Big key and Hot Key solutions
Big Key Mitigation Strategies
For the large key platform, it is recommended to split the business into multiple small keys to reduce the impact of large key read and write operations on traffic and load.
- When the value is a collection type such as list/set, sharding is performed based on the estimated data size, and different elements are divided into different shards after calculation.
- When value is a string, it is difficult to split. In this case, serialization and compression algorithms are used to control the size of the key within a reasonable range. However, both serialization and deserialization will consume more time.
- When the value is a string and is still a large key after compression, it needs to be split. A large key is divided into different parts, and the key of each part is recorded. Operations such as multiget are used to implement transaction reading.
Hot Key Mitigation Strategies
- Distribute hot key traffic to multiple nodes:
- Change the cluster Read Mode to Master and Slave, so that the slave can share half of the node load caused by multiple read requests.

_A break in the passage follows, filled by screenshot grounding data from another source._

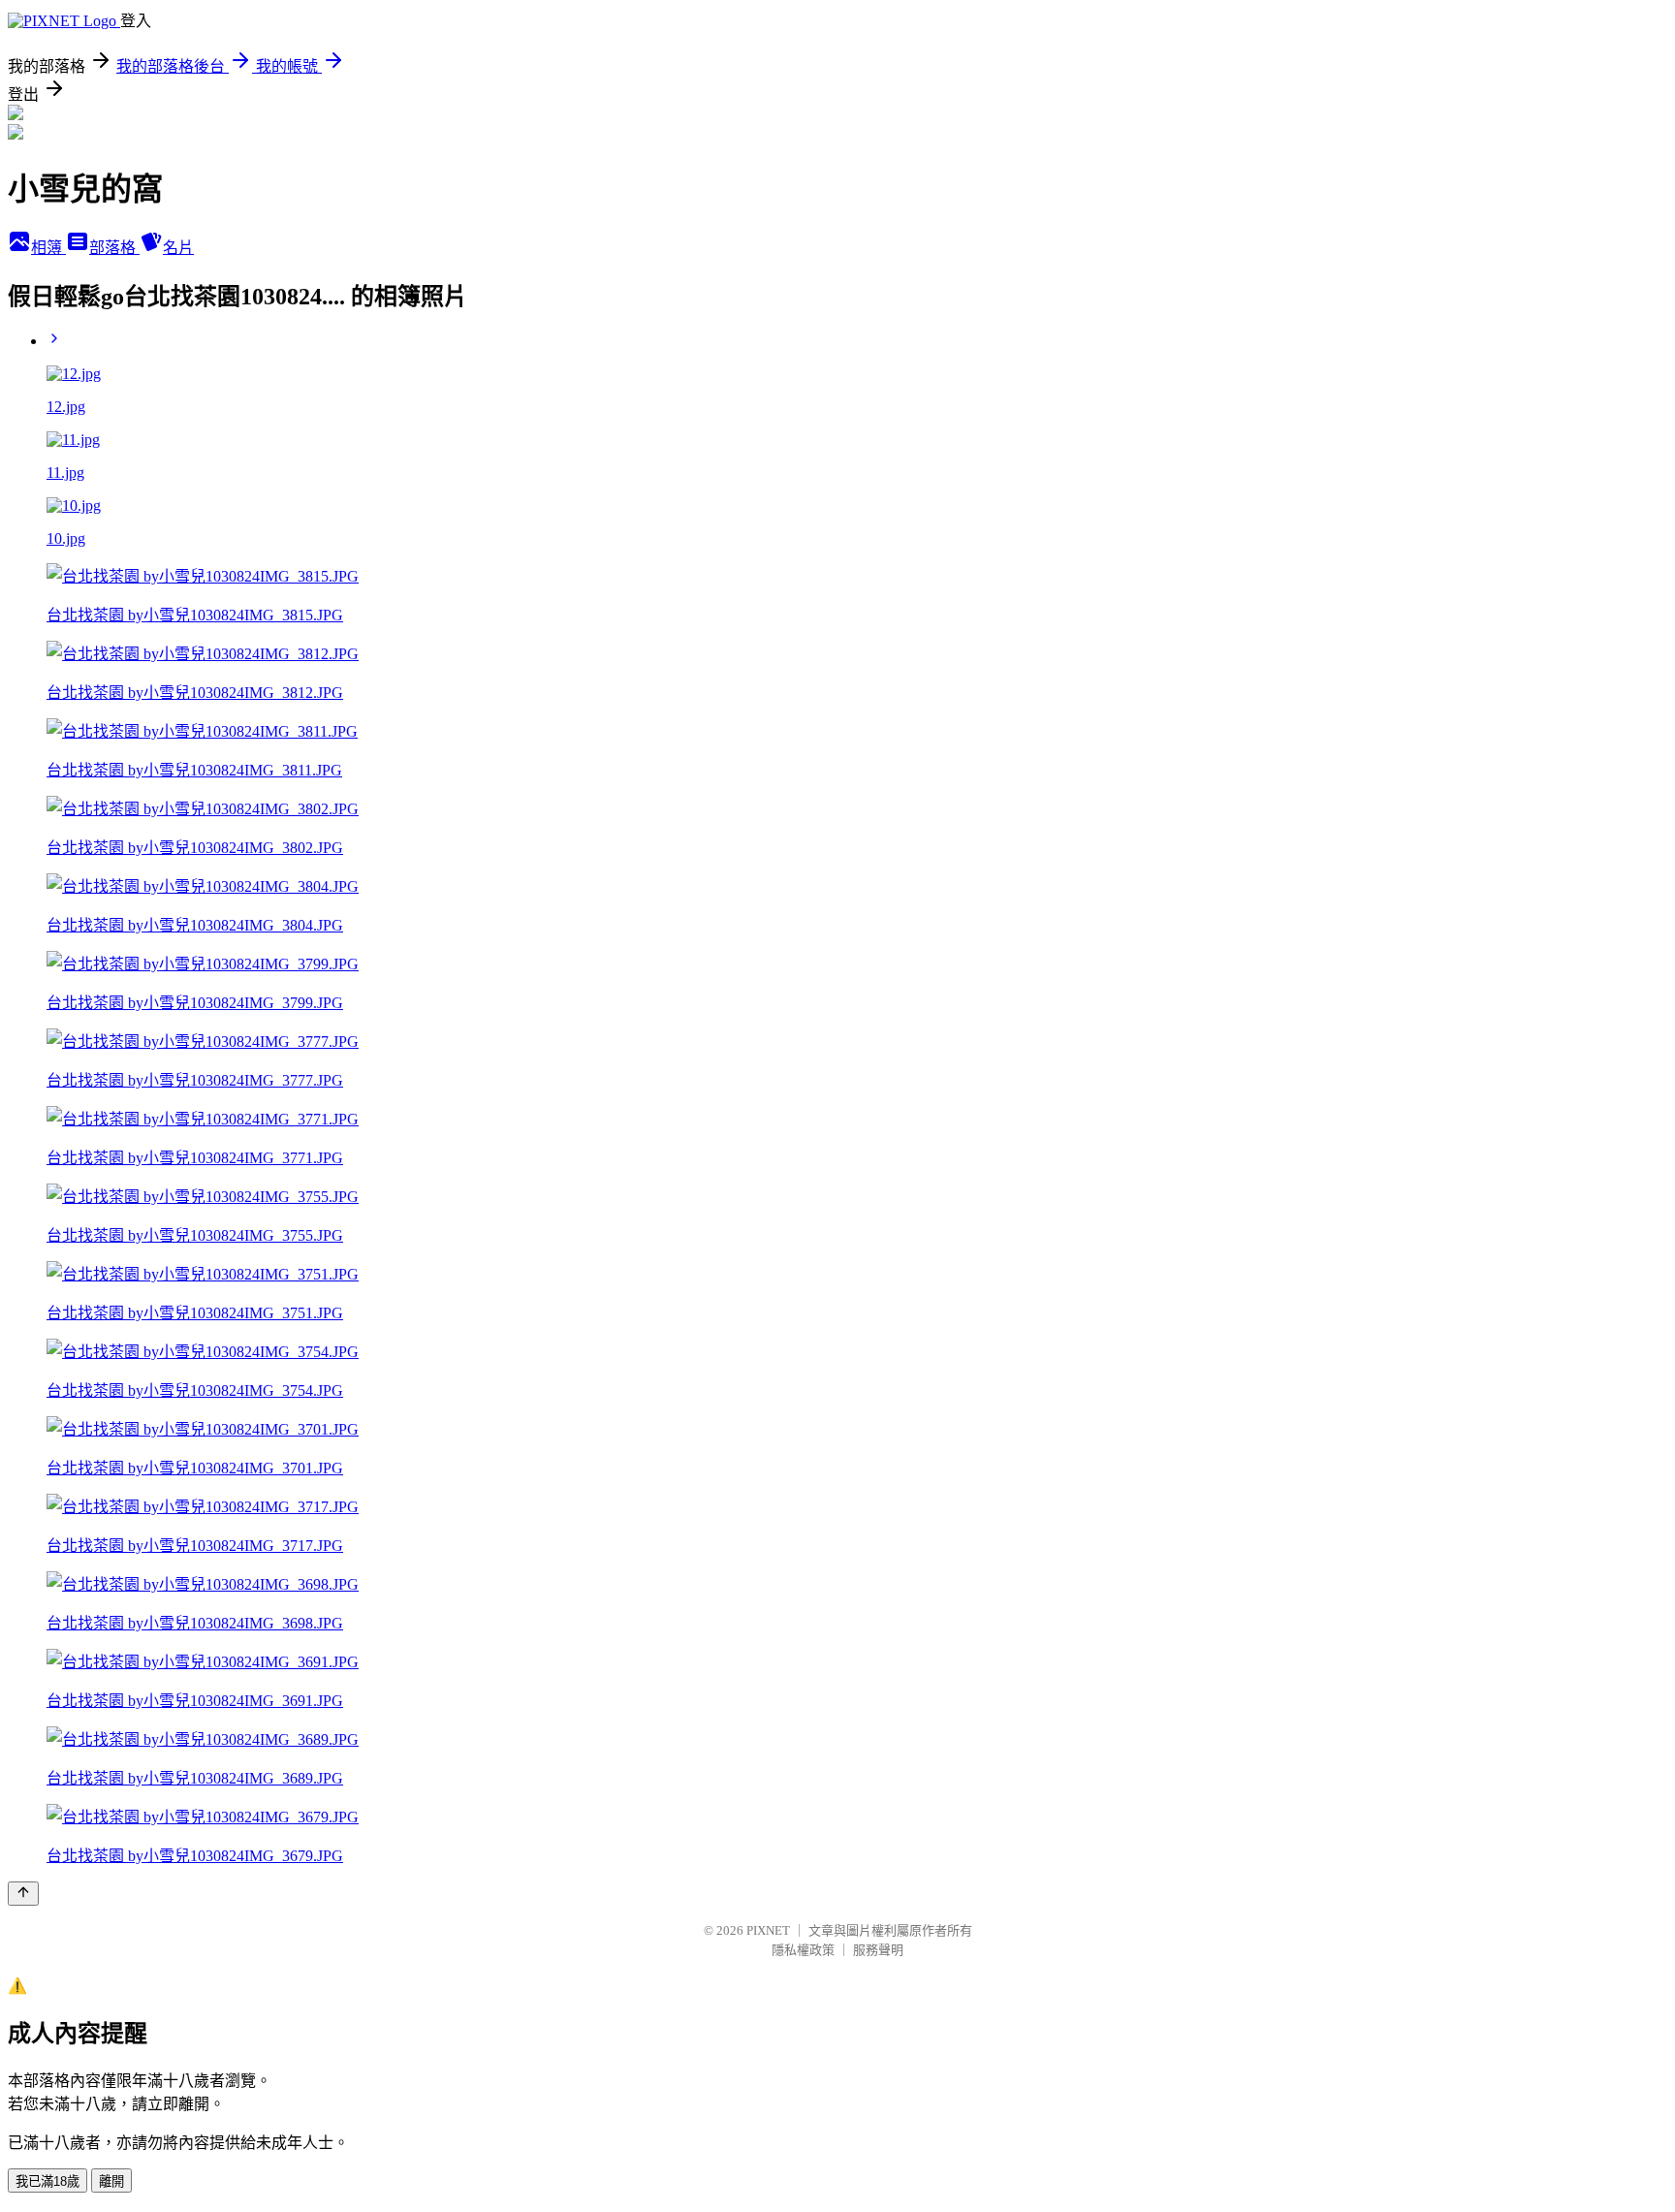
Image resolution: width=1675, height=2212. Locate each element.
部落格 (114, 247)
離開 (111, 2181)
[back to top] (23, 1893)
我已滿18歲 (47, 2181)
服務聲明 (878, 1950)
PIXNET (768, 1930)
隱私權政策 (803, 1950)
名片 (178, 247)
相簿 (48, 247)
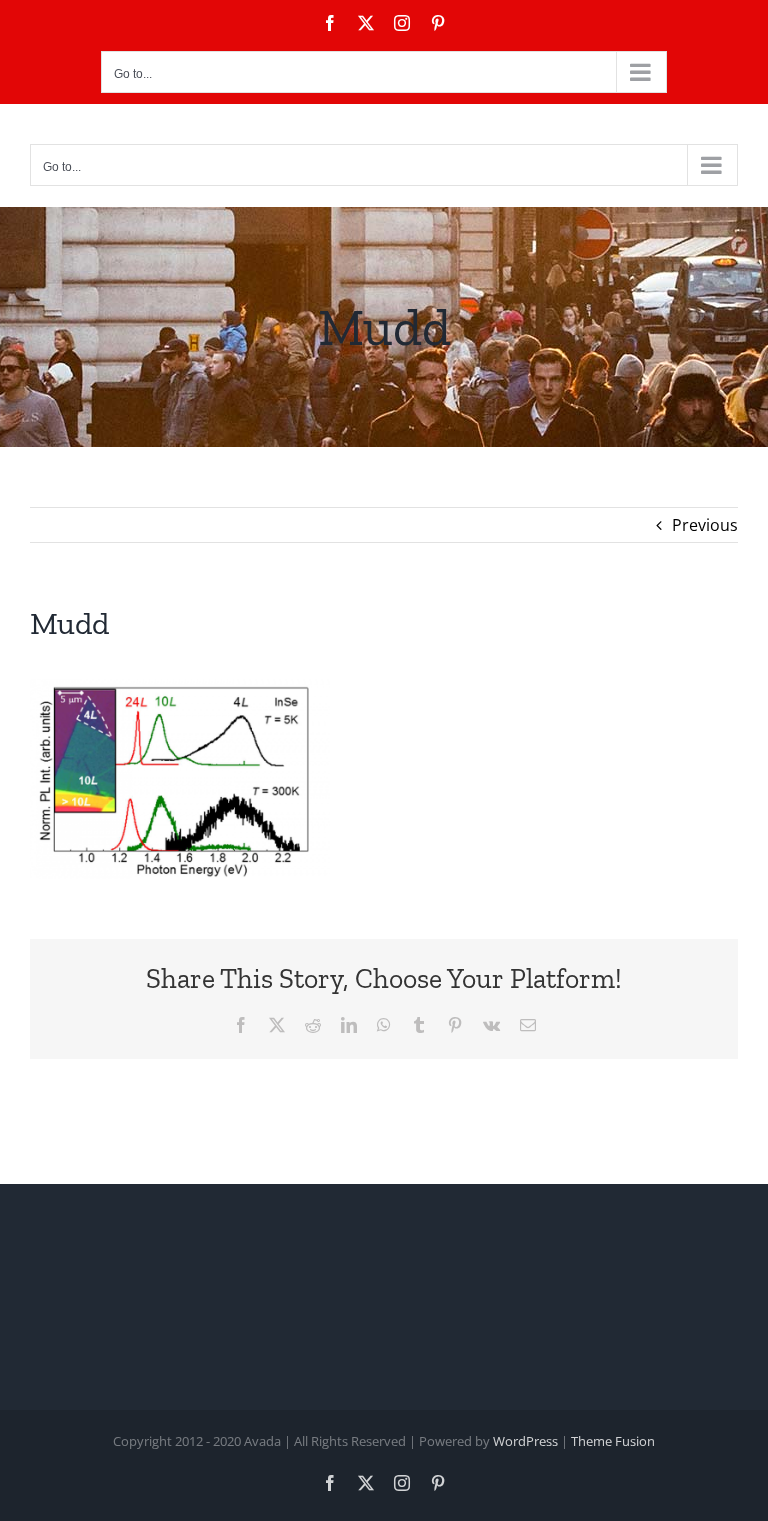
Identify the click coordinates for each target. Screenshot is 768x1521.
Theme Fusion (613, 1441)
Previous (705, 525)
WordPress (525, 1441)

- Manually copy the key to multiple keys with different names, calculate the slot ( mod 16384 after crc16 of the key) to ensure that they are distributed to different nodes, and forward them to different nodes with different key names when requests are made. (The effect is affected by the later expansion and contraction of the cluster)
- Multi-level cache key
- The cachecloud proxy layer enables read cache. Within the statistical period of 10 seconds, the average qps of read requests greater than 5000/s is taken, and the largest 100 are saved. The cache is refreshed every two seconds ( data update will have a 2-second delay ). For details, see the document Cache
- The business-side service enables local cache to cache hot keys, and can design cache statistics method and cache duration by itself.